Supplied records:
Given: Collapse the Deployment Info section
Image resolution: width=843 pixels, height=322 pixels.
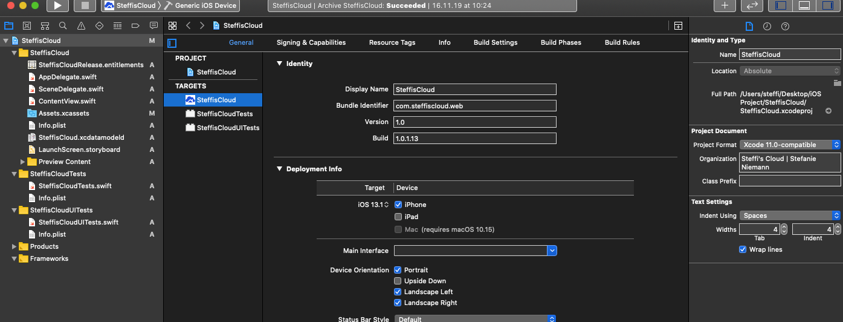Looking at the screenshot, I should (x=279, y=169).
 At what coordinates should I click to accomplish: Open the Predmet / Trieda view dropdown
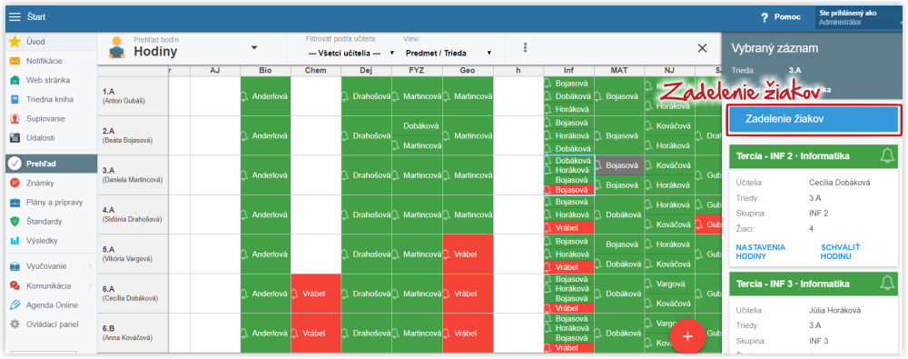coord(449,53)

...

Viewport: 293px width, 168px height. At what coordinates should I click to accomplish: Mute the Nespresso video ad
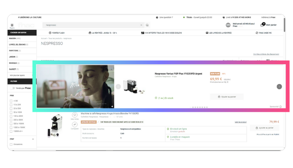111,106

Task instructions:
Gather every line of the records that contains the word "what", and copy each of those lines in full.

Result for this task:
 At what coordinates should I click to accomplish: Open the Predmet / Trieda view dropdown
Viewport: 293px width, 168px height. At what coordinates should I click to accomplish: Mute the Nespresso video ad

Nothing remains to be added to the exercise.